(Raw records)
+---+
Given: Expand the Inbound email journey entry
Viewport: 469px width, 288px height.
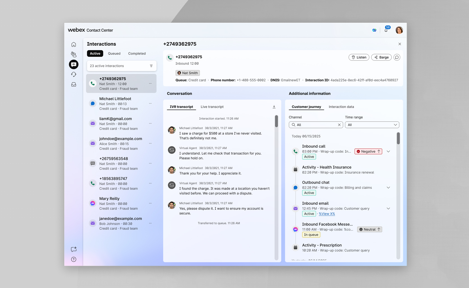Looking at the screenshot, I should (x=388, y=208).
+---+
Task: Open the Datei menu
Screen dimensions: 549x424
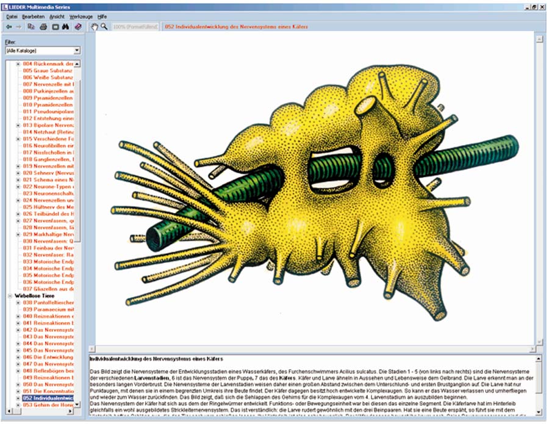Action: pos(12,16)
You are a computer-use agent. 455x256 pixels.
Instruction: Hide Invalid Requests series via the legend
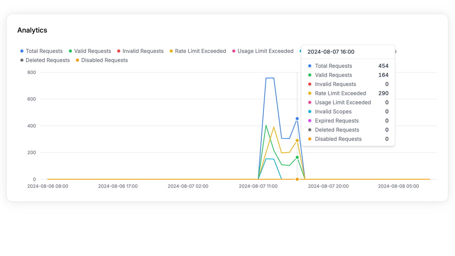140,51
+---+
(Directions)
Could you set down, word for word, the stretch of data from the line containing "Given: Expand the Inbound email journey entry" through the line containing "Looking at the", leaving the pictures out?

(Result for this task)
Given: Expand the Inbound email journey entry
Viewport: 469px width, 288px height.
Looking at the screenshot, I should (x=388, y=208).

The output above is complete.